While living in Hamilton County, Michael and Kristine Barnett adopted Natalia in 2010. After their petition for adoption was granted in Hamilton Superior Court, the couple began to believe Natalia, who was born with a form was dwarfism, was older than her date of birth suggested.

The Barnetts then filed a petition in the Marion Superior Court, Probate Division, to have Natalia’s birthyear changed. Based on age estimates provided by a primary care physician and a social worker, the petition was granted and Natalia’s birthyear was switched from 2003 to 1989.

With Natalia’s age changed, the Barnetts moved her first into her own apartment in Hamilton County then into an apartment in Tippecanoe County. The couple paid the first year’s rent and left. Natalia never saw Kristine again and only saw Michael once at a court hearing.

Subsequently, Tippecanoe County Adult Protective Services and the Tippecanoe County Sheriff’s Department conducted their own investigations into the situation. Then in September 2019, the state charged Michael and Kristine each with six counts of neglect of a dependent and two counts of conspiracy to commit neglect of a dependent.

The Tippecanoe Superior Court dismissed the counts of neglect of a dependent against both the Barnetts.

On interlocutory appeal, the appellate court affirmed in State of Indiana v. Kristine E. Barnett and Michael P. Barnett, 20A-CR-1967.

The state argued, in part, that the Tippecanoe Superior Court erred in applying issue preclusion to exclude evidence that Natalia was a minor when the Barnetts adopted her. The state asserted it did not have a full and fair opportunity to litigate her age because it was not a party to the age-change order proceedings.

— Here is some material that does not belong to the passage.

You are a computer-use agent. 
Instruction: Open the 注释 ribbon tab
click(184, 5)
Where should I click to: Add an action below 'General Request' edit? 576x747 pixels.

However, the Court of Appeals noted a Marion County deputy prosecutor did file an appearance in the original age-change case and filed a petition for appointment of a guardian ad litem for Natalia on behalf of Marion County Adult Protective Services. When the petition was denied, MCAPS did not appeal.

Also, when Antwon and Cynthia Mans, a Tippecanoe County couple who befriended Natalia, filed in Marion County Probate Court a combined motion to vacate the probate court’s 2012 age-change order and motion for relief from judgment, the deputy prosecutor did not appear at the hearing on behalf of MCAPS. At the conclusion of the hearing, the probate court determined Natalia’s birthyear would remain 1989.

Consequently, the Court of Appeals determined the Tippecanoe County Prosecutor’s Office had a full and fair opportunity to litigate Natalia’s age through its privy, MCAPS.

But the appellate panel pointed out the state still has options.

“… (O)ur conclusions in the case before us do not prevent the TCPO from pursuing prosecution of the Barnetts for neglect of Natalia under the theory that she was a dependent because of physical disability,” Senior Judge Ezra Friedlander wrote for the court. “Our conclusions prevent the TCPO from litigating Natalia’s age.”